[Dataset entries]
########################################
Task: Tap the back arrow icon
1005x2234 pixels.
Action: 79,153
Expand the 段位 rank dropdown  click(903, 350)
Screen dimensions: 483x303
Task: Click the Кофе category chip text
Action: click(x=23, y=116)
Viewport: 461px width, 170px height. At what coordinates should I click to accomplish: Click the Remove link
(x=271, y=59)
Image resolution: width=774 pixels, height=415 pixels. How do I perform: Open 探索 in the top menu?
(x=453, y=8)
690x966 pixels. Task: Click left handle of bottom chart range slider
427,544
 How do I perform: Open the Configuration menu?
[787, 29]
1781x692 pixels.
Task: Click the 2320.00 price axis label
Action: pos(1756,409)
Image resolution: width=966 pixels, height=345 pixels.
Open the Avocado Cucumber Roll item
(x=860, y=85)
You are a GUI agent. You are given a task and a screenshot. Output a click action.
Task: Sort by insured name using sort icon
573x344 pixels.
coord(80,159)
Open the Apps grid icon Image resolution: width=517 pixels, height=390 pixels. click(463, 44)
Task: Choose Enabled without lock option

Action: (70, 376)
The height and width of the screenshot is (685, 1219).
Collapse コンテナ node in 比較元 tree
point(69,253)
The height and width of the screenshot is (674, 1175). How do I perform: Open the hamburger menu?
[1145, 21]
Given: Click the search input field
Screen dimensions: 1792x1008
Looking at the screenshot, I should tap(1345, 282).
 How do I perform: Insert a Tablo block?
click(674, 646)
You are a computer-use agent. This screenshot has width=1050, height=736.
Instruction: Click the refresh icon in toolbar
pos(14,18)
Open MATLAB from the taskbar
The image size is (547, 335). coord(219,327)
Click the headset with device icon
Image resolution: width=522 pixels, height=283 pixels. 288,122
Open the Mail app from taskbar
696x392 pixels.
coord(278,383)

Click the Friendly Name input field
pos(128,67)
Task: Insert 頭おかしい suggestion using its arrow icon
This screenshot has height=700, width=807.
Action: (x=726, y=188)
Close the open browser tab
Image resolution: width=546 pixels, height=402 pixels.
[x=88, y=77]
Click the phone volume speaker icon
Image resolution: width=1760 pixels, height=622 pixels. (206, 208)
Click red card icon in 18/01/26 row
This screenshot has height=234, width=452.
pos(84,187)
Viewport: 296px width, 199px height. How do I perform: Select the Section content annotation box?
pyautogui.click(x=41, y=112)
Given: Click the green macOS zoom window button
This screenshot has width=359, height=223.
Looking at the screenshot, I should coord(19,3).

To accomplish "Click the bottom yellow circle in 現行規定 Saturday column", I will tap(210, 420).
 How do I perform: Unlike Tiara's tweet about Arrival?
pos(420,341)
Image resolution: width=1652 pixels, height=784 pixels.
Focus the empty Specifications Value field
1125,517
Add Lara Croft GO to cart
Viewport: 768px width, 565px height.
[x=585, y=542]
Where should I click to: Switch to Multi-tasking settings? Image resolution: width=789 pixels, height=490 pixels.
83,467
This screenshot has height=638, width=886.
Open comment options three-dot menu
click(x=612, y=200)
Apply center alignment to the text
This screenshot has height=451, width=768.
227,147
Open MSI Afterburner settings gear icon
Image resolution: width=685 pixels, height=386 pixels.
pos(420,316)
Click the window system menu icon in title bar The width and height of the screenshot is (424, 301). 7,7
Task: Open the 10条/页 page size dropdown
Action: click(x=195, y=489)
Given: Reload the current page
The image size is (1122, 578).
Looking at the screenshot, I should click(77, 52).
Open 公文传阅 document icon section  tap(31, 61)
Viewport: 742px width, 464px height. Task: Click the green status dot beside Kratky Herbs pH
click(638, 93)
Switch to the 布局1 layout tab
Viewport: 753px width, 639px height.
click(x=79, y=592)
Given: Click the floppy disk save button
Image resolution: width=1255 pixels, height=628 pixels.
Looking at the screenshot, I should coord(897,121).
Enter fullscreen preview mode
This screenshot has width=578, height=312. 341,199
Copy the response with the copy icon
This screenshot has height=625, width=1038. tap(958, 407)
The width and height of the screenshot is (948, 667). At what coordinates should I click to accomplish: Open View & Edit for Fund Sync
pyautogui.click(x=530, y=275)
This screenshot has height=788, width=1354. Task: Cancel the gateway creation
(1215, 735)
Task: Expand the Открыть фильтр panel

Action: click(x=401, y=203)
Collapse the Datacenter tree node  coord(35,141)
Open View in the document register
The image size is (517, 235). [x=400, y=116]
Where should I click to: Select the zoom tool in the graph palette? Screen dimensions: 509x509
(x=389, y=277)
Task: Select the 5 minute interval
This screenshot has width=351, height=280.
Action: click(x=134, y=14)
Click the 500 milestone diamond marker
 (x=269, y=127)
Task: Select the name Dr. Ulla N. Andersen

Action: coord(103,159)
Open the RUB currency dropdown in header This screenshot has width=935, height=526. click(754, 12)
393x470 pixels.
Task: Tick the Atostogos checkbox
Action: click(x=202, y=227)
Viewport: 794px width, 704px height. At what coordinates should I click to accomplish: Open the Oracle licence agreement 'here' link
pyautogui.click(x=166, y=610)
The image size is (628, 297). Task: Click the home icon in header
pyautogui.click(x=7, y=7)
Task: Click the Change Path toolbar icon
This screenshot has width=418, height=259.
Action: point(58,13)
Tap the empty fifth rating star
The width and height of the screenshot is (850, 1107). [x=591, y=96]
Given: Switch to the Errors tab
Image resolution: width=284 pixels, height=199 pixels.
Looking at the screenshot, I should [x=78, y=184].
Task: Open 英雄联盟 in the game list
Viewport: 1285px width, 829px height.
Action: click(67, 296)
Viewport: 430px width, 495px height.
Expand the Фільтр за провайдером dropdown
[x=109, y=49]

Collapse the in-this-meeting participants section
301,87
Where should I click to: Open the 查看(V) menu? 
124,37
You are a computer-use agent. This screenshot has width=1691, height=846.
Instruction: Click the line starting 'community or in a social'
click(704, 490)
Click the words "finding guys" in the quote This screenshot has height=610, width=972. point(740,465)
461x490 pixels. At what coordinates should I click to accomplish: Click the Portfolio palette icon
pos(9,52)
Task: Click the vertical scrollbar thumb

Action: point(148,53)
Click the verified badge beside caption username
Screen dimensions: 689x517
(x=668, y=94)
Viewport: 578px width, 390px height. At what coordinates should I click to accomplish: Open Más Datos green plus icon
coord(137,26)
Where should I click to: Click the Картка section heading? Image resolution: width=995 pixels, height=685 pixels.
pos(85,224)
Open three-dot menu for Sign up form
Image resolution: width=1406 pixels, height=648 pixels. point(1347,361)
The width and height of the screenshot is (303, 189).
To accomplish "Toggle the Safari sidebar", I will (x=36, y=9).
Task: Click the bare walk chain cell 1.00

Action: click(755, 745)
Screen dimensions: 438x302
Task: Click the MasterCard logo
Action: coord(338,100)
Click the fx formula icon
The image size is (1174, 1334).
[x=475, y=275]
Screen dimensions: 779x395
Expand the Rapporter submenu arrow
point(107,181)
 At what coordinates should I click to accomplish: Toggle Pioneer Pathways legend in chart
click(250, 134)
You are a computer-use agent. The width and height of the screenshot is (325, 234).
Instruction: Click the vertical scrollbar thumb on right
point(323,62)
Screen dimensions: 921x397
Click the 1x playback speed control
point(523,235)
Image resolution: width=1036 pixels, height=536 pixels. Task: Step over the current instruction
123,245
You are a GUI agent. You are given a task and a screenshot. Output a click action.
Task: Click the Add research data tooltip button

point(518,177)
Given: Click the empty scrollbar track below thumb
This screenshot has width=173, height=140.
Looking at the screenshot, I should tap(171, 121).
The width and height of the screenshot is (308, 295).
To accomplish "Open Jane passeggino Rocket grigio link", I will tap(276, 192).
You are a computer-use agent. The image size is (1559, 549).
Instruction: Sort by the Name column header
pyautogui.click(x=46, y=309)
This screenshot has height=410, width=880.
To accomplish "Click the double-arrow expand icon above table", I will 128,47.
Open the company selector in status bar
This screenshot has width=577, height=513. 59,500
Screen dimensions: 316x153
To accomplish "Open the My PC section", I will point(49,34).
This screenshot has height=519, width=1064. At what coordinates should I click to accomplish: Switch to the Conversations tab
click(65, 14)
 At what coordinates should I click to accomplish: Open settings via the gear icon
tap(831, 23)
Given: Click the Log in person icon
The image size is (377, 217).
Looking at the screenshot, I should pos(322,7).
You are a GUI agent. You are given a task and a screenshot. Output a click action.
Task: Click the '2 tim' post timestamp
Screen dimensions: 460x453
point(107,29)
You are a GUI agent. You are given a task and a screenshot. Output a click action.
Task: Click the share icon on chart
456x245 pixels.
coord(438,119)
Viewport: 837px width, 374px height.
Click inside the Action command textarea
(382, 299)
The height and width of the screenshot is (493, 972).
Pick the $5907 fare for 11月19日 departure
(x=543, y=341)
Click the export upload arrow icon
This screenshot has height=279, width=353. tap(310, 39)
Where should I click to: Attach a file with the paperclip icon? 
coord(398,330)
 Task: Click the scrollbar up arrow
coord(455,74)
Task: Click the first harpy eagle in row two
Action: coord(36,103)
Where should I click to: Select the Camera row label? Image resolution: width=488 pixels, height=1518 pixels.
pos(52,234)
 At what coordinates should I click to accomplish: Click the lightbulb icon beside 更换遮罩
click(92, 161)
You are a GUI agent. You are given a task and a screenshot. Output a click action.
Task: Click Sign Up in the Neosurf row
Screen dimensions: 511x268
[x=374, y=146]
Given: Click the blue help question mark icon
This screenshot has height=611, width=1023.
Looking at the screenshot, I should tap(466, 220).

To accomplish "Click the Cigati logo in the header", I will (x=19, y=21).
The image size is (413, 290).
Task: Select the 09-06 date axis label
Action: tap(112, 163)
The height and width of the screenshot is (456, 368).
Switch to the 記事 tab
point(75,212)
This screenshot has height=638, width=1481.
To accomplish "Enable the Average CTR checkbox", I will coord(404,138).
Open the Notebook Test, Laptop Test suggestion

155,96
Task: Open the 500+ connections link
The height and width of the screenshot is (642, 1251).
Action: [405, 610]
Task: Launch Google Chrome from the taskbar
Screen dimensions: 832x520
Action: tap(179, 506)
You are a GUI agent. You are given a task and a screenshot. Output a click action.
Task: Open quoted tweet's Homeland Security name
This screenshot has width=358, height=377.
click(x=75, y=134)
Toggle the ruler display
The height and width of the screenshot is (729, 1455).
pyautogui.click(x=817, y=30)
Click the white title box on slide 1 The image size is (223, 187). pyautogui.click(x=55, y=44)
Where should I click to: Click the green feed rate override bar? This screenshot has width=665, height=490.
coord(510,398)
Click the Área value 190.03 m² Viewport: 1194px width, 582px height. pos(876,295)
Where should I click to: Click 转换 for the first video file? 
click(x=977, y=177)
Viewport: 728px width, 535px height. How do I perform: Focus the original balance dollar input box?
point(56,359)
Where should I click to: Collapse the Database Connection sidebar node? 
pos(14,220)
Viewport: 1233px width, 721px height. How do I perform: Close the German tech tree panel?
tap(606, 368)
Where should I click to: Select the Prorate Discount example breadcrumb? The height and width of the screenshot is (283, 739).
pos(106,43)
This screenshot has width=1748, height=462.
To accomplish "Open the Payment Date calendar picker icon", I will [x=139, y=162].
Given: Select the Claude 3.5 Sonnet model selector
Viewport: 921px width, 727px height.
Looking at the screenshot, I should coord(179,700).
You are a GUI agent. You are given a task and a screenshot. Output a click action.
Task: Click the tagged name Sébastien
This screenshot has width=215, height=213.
########################################
■ **PROBLEM DETAILS**: Look above for the line holding "Screen dimensions: 832x520" and the line holding "Click the white". Retype both, and every line between them, word for word and nothing else.

■ **EXERCISE ANSWER**:
Screen dimensions: 832x520
Action: tap(179, 506)
You are a GUI agent. You are given a task and a screenshot. Output a click action.
Task: Open quoted tweet's Homeland Security name
This screenshot has width=358, height=377.
click(x=75, y=134)
Toggle the ruler display
The height and width of the screenshot is (729, 1455).
pyautogui.click(x=817, y=30)
Click the white title box on slide 1 The image size is (223, 187). pyautogui.click(x=55, y=44)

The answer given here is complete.